Pemahaman tentang kedudukan MUI dalam ketatanegaraan ini sangat penting, mengingat bahwa apa yang terjadi dengan Ahmadiyah dan para pengikutnya belakangan ini lebih kurang disebabkan juga dengan fatwa yang dikeluarkan oleh MUI. Padahal sebagaimana dijelaskan diatas, melihat bahwa posisi MUI adalah berada dalam ranah Infra Struktur dan merupakan interest group (kelompok kepentingan), lebih tepatnya adalah interest group institusional, yang tujuan yang hendak dicapai adalah memperjuangkan kepentingan-kepentingan kelompok atau sebagian masyarakat yang menjadi anggota, maka menjadi jelas bahwa fatwa MUI bukanlah hukum negara yang harus ditaati oleh masyarakat, dan bukan hukum positif yang mempunyai sanksi tegas dan mempunyai efek hukum, seperti hukum negara. Lebih tepat lagi, negara tidak harus dan perlu mengakomodir fatwa MUI dalam hukum positif, karena sekali lagi bahwa hukum nasional kita adalah suatu hukum yang harus melindungi seluruh aspek kehidupan berbangsa dan bernegara, dan seluruh warga masyarakatnya.
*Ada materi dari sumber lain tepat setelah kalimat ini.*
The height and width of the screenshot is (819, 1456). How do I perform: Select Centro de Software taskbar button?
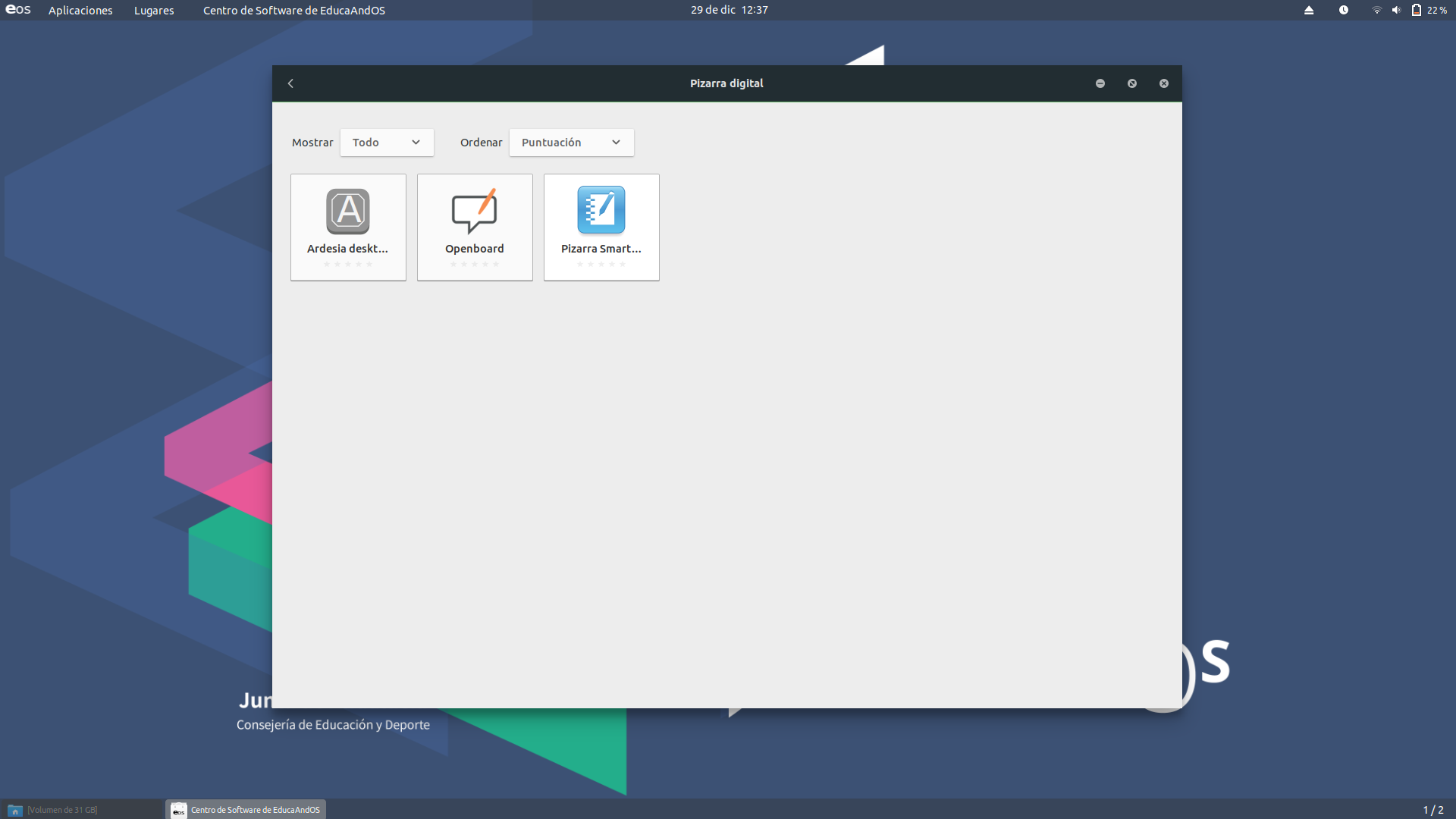click(x=246, y=810)
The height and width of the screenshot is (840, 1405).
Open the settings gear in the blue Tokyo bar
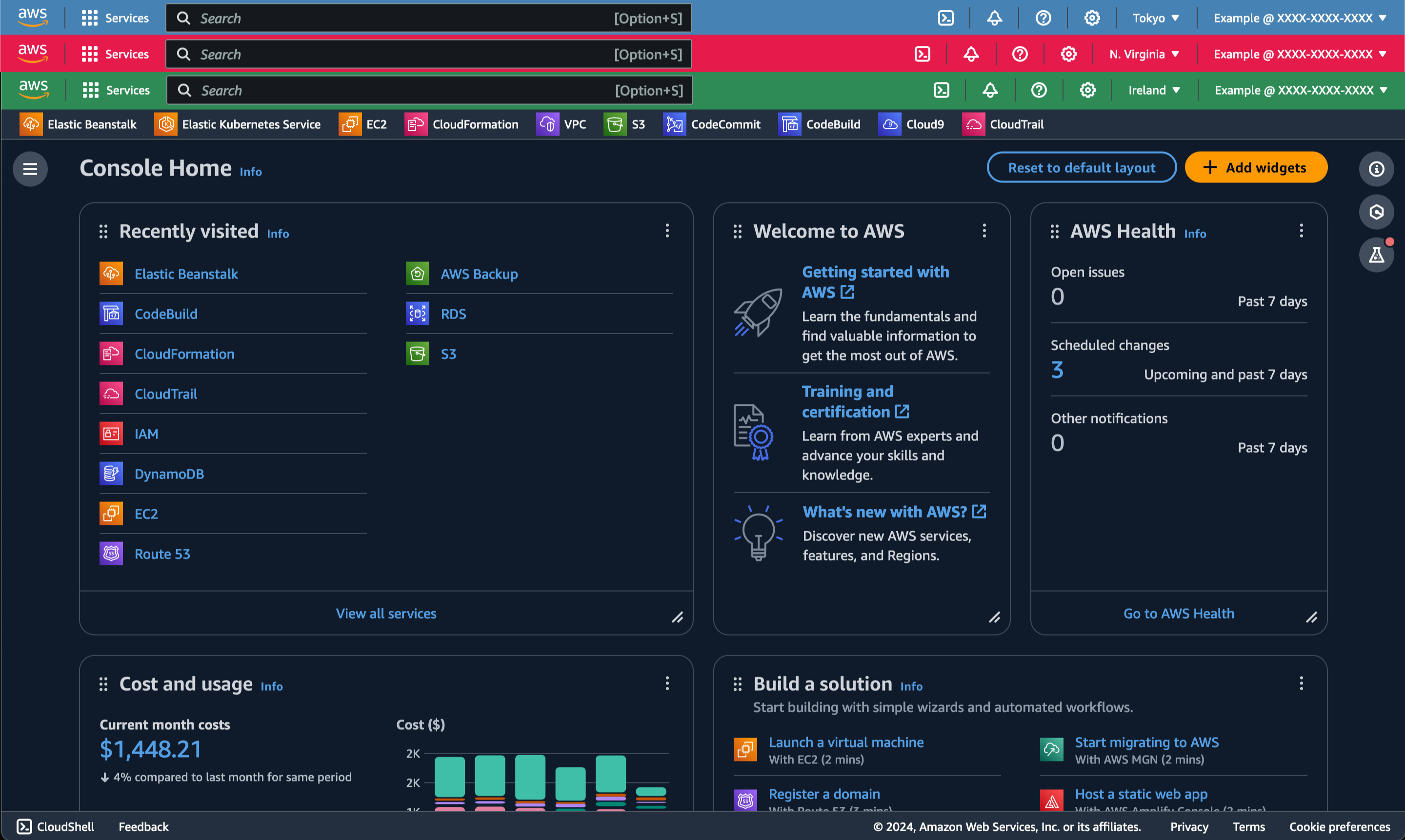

Negara Kesatuan Republik Indonesia bukanlah Negara yang didirikan dengan dasar Negara Agama. Negara Kesatuan Republik Indonesia adalah Negara yang berdiri untuk melindungi seluruh masyarakat yang terdiri dari semua suku, ras, golongan, agama dll. Dengan kata lain, apa yang disepakati sebagai Bhineka Tunggal Ika, oleh founding state harus dipertahankan jika ingin mempertahankan eksistensi Negara Kesatuan Republik Indonesia. (Cilacap, 14 Agustus 2008)
.

1 komentar:

Anonim mengatakan...

Hmmm...
Ternyata...
Jadi MUI itu sebenarnya gak berhak ngatur2 kita melalui fatwa2nya itu yah???
Bener juga kata Mr. Dody ini, Fatwa MUI bukanlah hukum yang mengikat dan waib ditaati...karena MUI pun bukan satu2nya lembaga pemberi Fatwa di muka bumi...
Fatwa MUI juga pendapat ulama tertentu yg bergabung dgn MUI...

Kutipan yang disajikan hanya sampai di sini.